--- Data for analysis ---

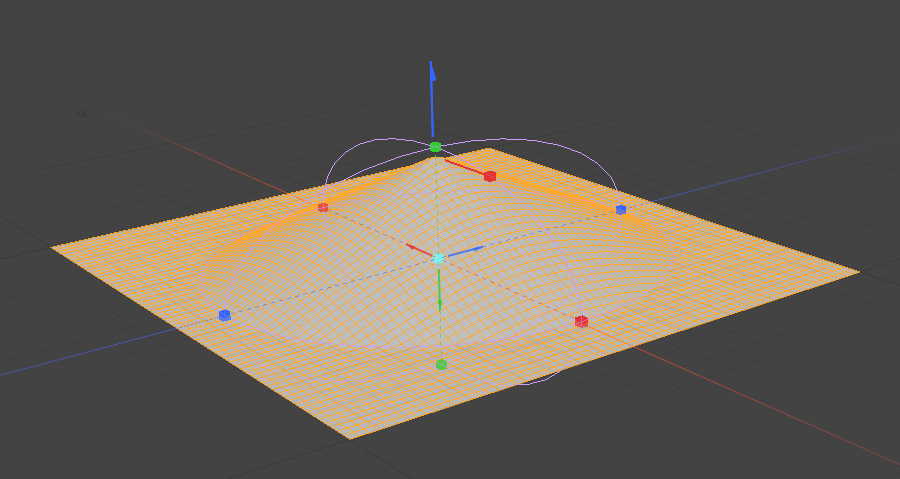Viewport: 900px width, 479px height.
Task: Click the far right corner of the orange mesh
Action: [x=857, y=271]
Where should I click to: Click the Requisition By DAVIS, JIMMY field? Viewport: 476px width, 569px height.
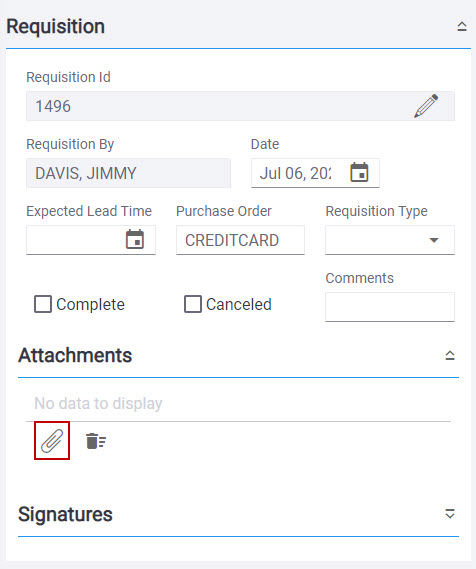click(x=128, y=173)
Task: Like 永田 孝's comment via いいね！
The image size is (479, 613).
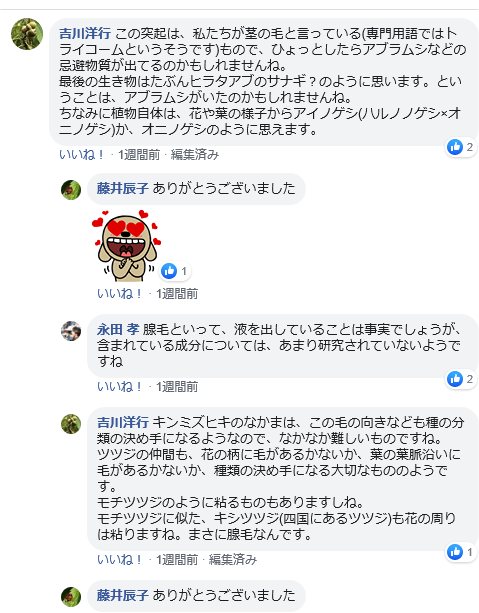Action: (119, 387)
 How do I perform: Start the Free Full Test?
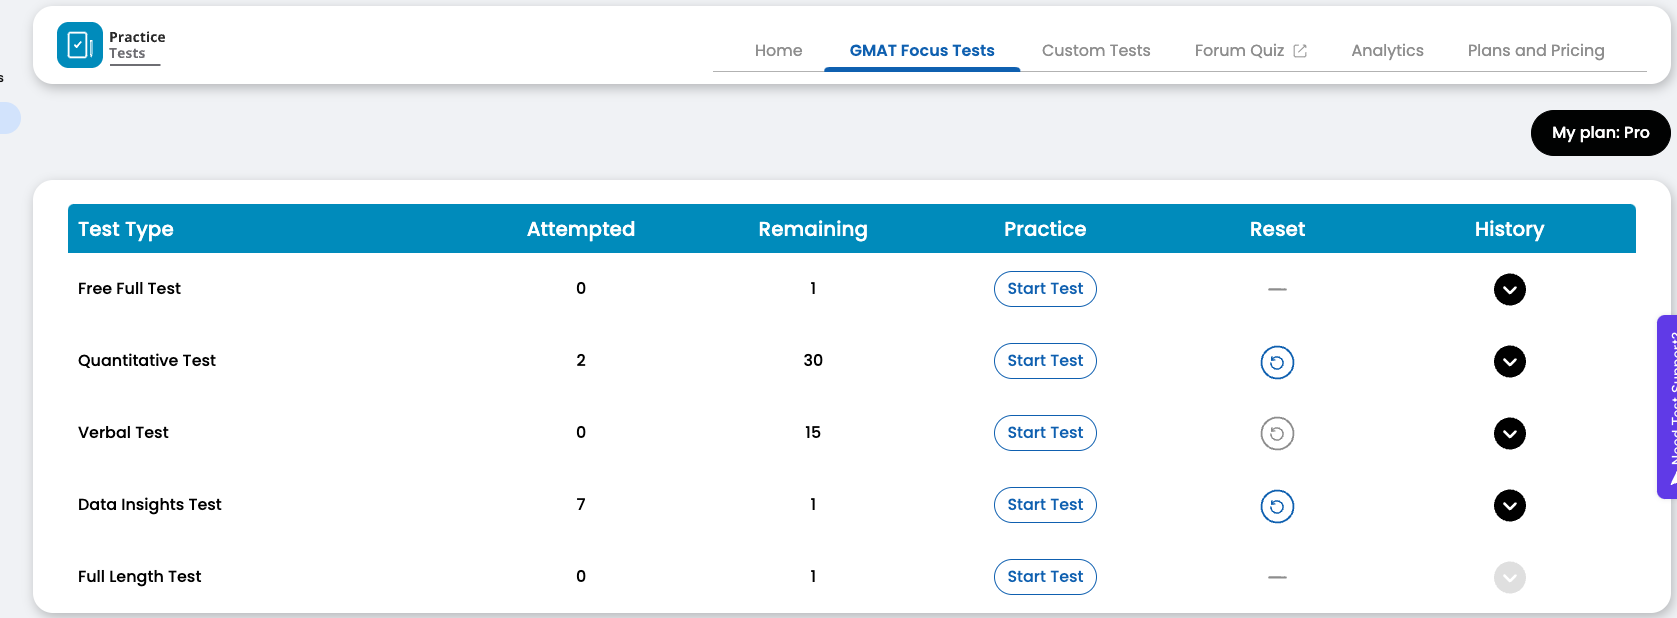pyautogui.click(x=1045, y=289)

---

What you have to do. The line with "Task: Like 永田 孝's comment via いいね！" and each line after it, through the final line of the data, are to be duplicated exactly, with pictures left out and nothing more included.

Solution below.
Task: Like 永田 孝's comment via いいね！
The image size is (479, 613).
Action: (119, 387)
 How do I perform: Start the Free Full Test?
pyautogui.click(x=1045, y=289)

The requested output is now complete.